Planning Time: 0.141 ms
Execution Time: 17.163 ms

If the query is simple, like mustafa replaced with aws, which reduced to aw with tokenizer the analysis is as follows:

Finalize Aggregate  (cost=723889.39..723889.40 rows=1 width=8) (actual time=1073.513..1086.414 rows=1 loops=1)
  ->  Gather  (cost=723889.17..723889.38 rows=2 width=8) (actual time=1069.439..1086.401 rows=3 loops=1)
        Workers Planned: 2
        Workers Launched: 2
        ->  Partial Aggregate  (cost=722889.17..722889.18 rows=1 width=8) (actual time=1063.847..1063.848 rows=1 loops=3)
              ->  Parallel Bitmap Heap Scan on data_change_records d  (cost=17128.34..721138.59 rows=700233 width=37) (actual time=389.347..1014.440 rows=542724 loops=3)
                    Recheck Cond: (to_tsvector('english'::regconfig, content) @@ '''aw'''::tsquery)"
                    Heap Blocks: exact=167605
                    ->  Bitmap Index Scan on data_change_records_content_to_tsvector_idx  (cost=0.00..16708.20 rows=1680560 width=0) (actual time=282.517..282.518 rows=1647916 loops=1)
                          Index Cond: (to_tsvector('english'::regconfig, content) @@ '''aw'''::tsquery)"
Planning Time: 0.150 ms
Execution Time: 1086.455 ms

At this point, we are not sure how to proceed in this case. Options include changing the tokenization to not allow 2 words. We have lots of aws indexed that is the cause. For instance, if we search for ok which is also 2 words but not that common, the query returns in 61.378 ms

CodePudding user response：

Searching for frequent words can never be as fast as searching for rare words.

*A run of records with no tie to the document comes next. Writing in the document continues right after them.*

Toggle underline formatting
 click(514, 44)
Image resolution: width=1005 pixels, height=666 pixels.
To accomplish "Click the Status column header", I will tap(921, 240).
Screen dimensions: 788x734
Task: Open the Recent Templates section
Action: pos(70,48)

One thing that strikes me is that you are using English stemming to search for names. If that is really your use case, you should use the simple dictionary that wouldn't stem aws to aw, which could result in fewer rows eliminated by the recheck.

Alternatively, you could introduce an additional synonym dictionary to a custom text search configuration that contains aws and prevents stemming.

But, as I said, searching for frequent words cannot be fast if you want all result rows. A trick you could use is to set gin_fuzzy_search_limit to the limit of hits you want to find, then the index scan will stop early and may be faster (but you won't get all results).

CodePudding user response：

If you have a new-enough version of PostgreSQL and your table is well-vacuumed, you can get an bitmap-only scan which doesn't need to visit the table, just the index. But, you would need to use count(*), not count(id), to get that. If "id" is never NULL, then these should give identical answers.

The query plan does not make it easy to tell when the bitmap-only optimization kicks in or how effective it is. If you use EXPLAIN (ANALYZE, BUFFERS) you should get at least some clue based on the buffer counts.